3 May 2022 by Michael Molloy | Guest Writer
When the RICS initiated the Pereira-Gray Independent Review of Real Estate Investment Valuations, there was a clear instruction in its terms of reference to examine what role tech could play in making investment valuation methodology more fit-for-purpose. It stipulated that the report should consider the question: “Can professional valuers make better use of technology to deliver high-quality valuations?”
While the final report and its recommended shift to discounted cash flow (DCF) methodology has been widely welcomed, you will search in vain for a section on how tech can play a role in this brave new world.
In fact, the word ‘technology’ appears nowhere in the main body of the 52-page report. What you find instead is a rather underwhelming comment from Pereira Gray on the topic: “Ultimately, I make little comment on artificial intelligence here, which is not to say that it will not gain significant followers as a feature within the valuation industry in years to come.
“It might in fact become preeminent, but I judge that it is not yet the answer to improving confidence in property investment valuations. I would encourage RICS to keep this developing area of practice under close review.”
This is the sound of a can being kicked down the road and couldn’t be more disappointing in terms of how tech can be integrated into what is the pivotal mechanism of the commercial real estate market.

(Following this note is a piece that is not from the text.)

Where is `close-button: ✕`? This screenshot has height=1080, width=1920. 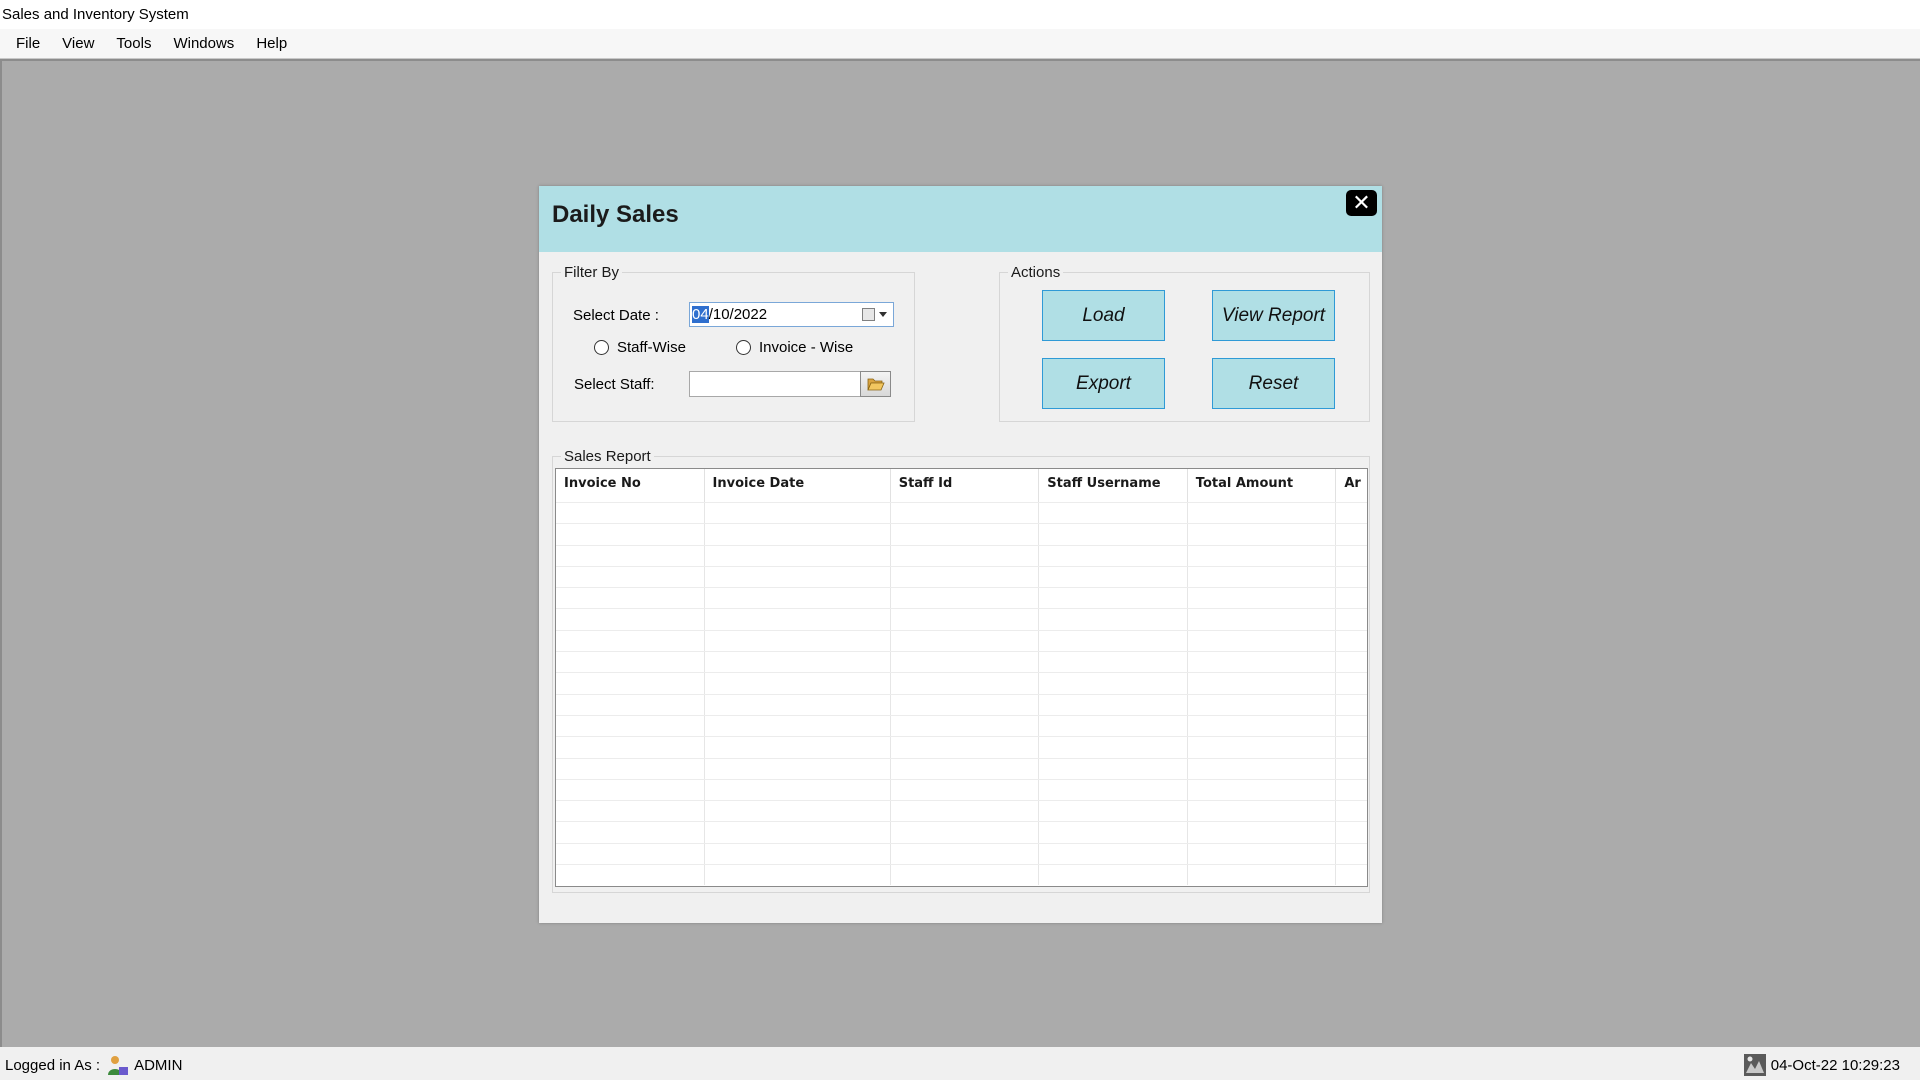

As a business which has created an AI-powered app that brings speed, precision and super-fast sharing to assessing IRRs and creating DCF appraisals, this ‘old industry’ attitude was somewhat depressing and begs the question as to when will be the right time to talk about tech and its role in the future of property valuations?
Ample scope for leadership
The report appears to be unaware or unmoved by the practical opportunities generated by technology. How can you be indifferent to the way tech finds and removes errors effortlessly? Or how it can speed up manual work so that a half- day of arduous effort becomes a matter of minutes. And what about the way tech automates reasoning and resolves the complicated logics inherent in DCF analysis?

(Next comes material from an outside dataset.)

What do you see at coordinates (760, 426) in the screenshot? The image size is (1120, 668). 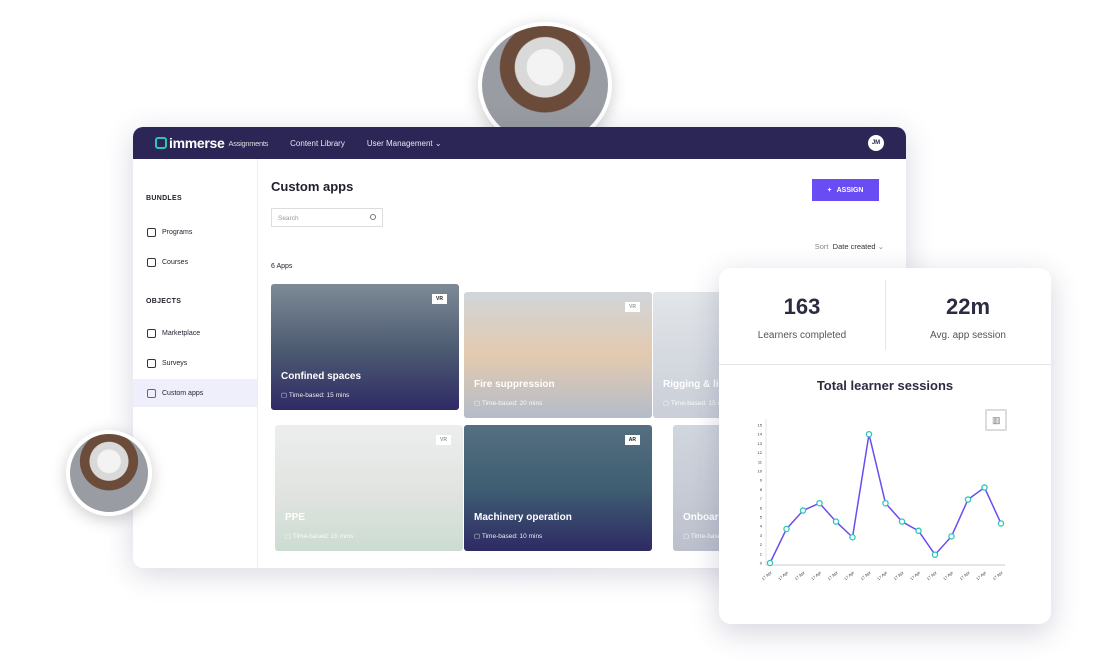 I see `y-tick-label: 15` at bounding box center [760, 426].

The aim of tech has never been and never will be to remove human judgement. The goal is rather to allow us to be unhindered as we proceed to choose appropriate assumptions and focus on issues of strategy and priorities in DCF analyses.

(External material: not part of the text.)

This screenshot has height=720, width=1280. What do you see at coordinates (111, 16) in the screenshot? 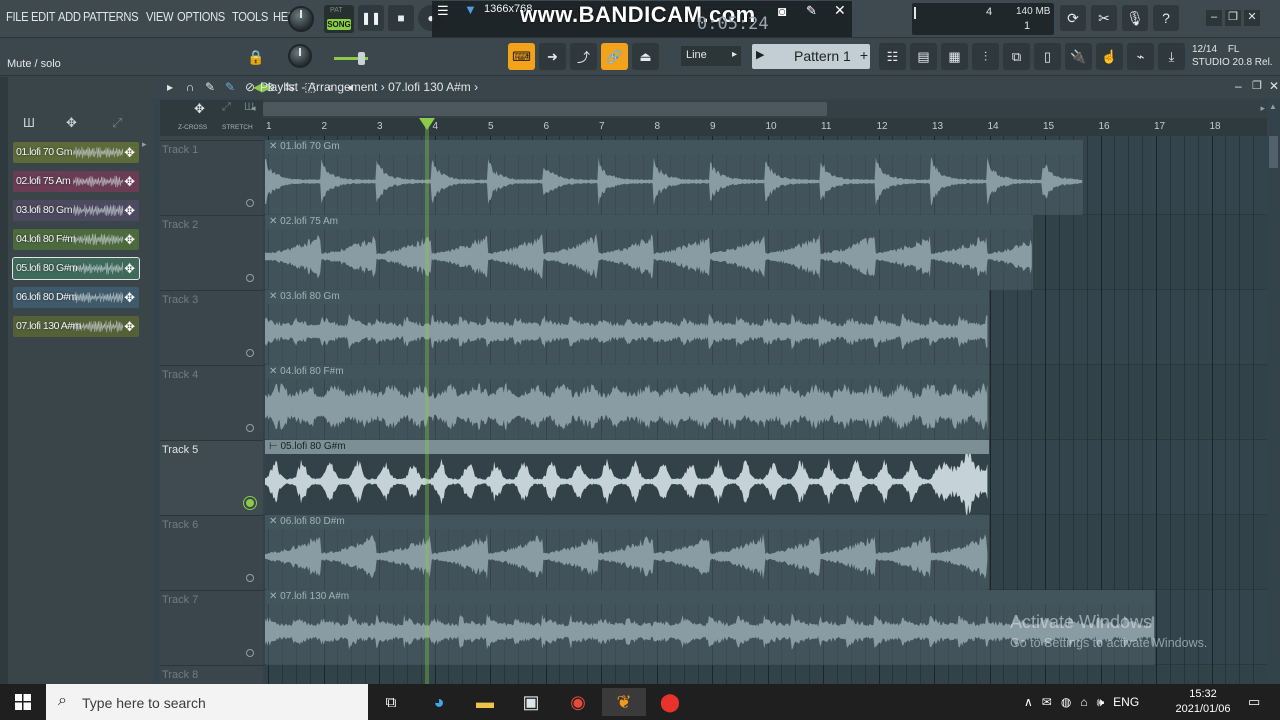
I see `menu-patterns: PATTERNS` at bounding box center [111, 16].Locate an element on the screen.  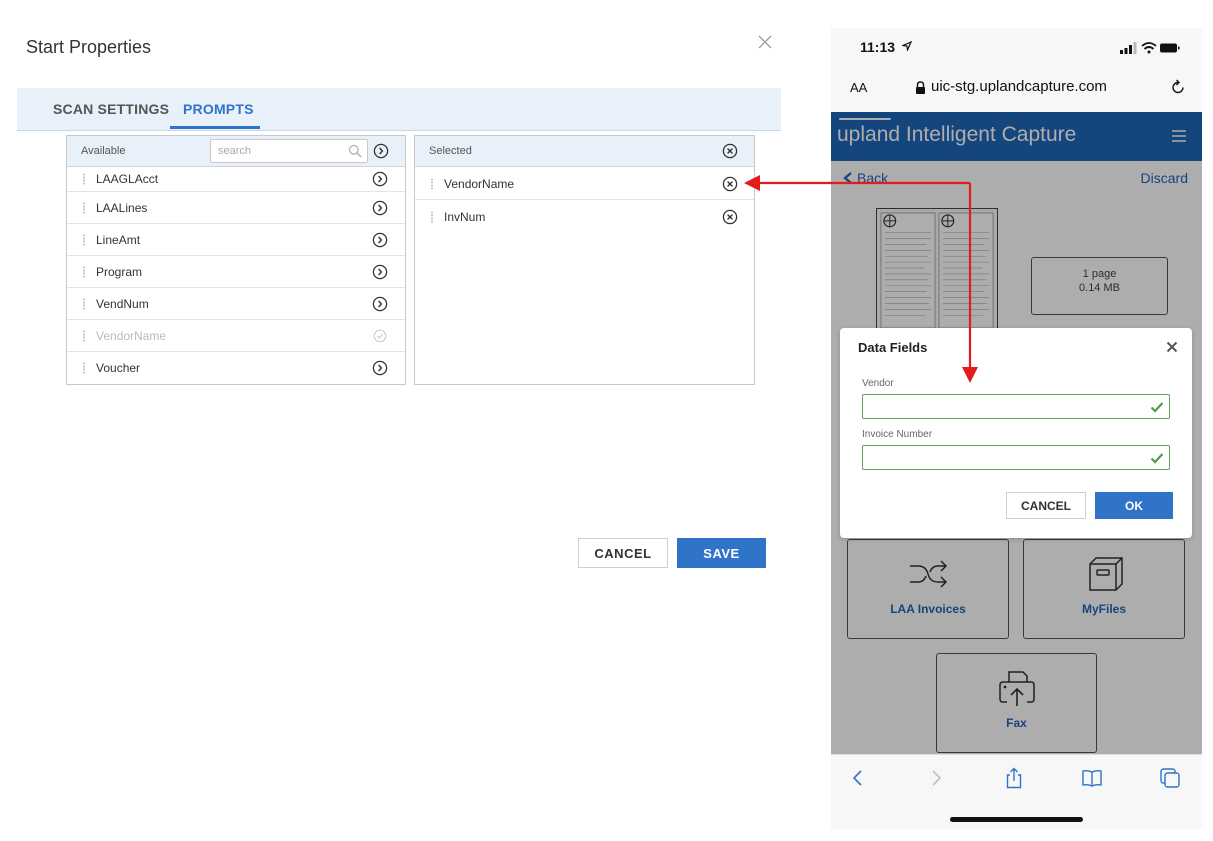
bookmarks-icon is located at coordinates (1092, 778).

There is ample scope for leadership from the RICS to bring the dynamics of tech development and software use into policy thinking and standard-setting. Indeed, it’s difficult to see how almost any policy these days can be properly formed without considering the tech dimension.
Fortunately, there is a growing band of enlightened institutions, property consultants, propcos and private equity houses who ‘get tech’ and are stealing a march on their peer group in terms of how they use it to appraise real estate. The speed and precision they enjoy puts them ahead in the race to capture assets on the right terms.
There is little doubt technological progress can help drive safer, more robust, highly consistent, shareable, auditable and more transparent DCF investment valuations. Not in a distant future, but today, and by continuing the technology journey that is now intrinsic to all commerce. This is not the time to park technology when striving to improve the quality and confidence in the investment valuation profession. Over to you, RICS.